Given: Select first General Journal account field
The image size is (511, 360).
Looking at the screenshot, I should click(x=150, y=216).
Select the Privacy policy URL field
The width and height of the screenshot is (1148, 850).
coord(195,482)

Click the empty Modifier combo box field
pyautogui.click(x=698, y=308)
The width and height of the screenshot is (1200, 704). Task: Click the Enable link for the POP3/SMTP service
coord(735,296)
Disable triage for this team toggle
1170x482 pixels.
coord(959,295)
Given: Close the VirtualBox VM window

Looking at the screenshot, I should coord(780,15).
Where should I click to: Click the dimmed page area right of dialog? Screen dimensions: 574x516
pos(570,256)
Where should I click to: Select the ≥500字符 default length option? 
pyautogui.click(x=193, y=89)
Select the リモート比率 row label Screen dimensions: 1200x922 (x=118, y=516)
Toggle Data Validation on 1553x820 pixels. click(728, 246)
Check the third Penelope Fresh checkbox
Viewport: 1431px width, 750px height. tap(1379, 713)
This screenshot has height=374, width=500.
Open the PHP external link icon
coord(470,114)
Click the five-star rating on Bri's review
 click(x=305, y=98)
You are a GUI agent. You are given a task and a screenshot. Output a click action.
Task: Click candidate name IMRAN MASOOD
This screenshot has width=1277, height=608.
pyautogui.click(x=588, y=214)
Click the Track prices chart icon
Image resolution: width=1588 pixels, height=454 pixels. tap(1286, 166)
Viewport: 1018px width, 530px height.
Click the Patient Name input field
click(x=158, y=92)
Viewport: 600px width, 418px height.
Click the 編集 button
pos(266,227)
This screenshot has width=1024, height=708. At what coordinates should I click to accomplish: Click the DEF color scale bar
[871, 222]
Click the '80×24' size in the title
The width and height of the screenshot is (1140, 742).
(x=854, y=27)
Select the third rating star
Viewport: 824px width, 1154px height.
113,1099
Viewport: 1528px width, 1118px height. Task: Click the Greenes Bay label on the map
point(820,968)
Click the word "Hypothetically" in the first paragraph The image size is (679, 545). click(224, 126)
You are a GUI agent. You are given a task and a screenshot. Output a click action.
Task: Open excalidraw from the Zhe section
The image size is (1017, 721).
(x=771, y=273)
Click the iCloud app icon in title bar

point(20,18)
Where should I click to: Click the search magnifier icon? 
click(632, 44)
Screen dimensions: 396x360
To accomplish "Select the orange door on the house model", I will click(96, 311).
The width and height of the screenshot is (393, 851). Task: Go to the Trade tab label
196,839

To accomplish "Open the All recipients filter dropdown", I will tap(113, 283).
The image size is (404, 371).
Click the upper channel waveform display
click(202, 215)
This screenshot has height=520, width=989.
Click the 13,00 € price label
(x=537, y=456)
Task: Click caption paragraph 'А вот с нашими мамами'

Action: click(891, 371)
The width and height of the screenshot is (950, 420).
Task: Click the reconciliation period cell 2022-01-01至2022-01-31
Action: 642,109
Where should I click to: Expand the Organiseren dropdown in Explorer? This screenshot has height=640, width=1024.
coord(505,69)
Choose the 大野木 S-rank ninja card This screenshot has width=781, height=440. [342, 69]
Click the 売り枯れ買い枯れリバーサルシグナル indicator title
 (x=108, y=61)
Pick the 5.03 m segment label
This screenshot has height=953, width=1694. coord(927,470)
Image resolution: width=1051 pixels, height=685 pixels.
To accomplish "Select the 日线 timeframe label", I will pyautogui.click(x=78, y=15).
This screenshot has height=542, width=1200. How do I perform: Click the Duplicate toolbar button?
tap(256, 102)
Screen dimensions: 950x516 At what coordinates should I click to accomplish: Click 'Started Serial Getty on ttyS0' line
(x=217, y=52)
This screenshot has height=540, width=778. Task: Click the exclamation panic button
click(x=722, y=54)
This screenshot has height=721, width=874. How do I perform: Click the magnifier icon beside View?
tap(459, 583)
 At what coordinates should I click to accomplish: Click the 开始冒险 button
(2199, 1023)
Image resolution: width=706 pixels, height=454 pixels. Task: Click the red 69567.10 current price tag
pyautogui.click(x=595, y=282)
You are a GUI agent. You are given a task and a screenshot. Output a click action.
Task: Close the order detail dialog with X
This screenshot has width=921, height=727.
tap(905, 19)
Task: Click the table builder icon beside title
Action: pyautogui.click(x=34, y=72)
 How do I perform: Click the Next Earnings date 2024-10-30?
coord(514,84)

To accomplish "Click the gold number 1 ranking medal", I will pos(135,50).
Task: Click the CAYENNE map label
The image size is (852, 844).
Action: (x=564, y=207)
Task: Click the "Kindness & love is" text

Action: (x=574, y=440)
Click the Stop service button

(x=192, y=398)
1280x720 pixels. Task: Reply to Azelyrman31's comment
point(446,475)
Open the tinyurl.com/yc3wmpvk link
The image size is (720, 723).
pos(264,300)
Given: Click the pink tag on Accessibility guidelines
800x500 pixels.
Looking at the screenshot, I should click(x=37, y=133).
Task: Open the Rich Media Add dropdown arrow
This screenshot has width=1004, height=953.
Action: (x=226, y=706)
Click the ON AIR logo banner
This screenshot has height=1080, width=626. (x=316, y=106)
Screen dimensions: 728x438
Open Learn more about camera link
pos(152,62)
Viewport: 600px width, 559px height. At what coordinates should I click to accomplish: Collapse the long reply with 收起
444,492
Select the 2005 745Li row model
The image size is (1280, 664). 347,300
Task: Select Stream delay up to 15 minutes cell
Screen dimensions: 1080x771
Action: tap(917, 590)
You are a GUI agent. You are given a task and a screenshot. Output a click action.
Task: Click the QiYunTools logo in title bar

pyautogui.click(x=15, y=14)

---+---

**TASK STATEMENT**
Report each line above that includes the string "first".

**SOLUTION TO THIS EXERCISE**
Given: Select first General Journal account field
Click the word "Hypothetically" in the first paragraph The image size is (679, 545). click(224, 126)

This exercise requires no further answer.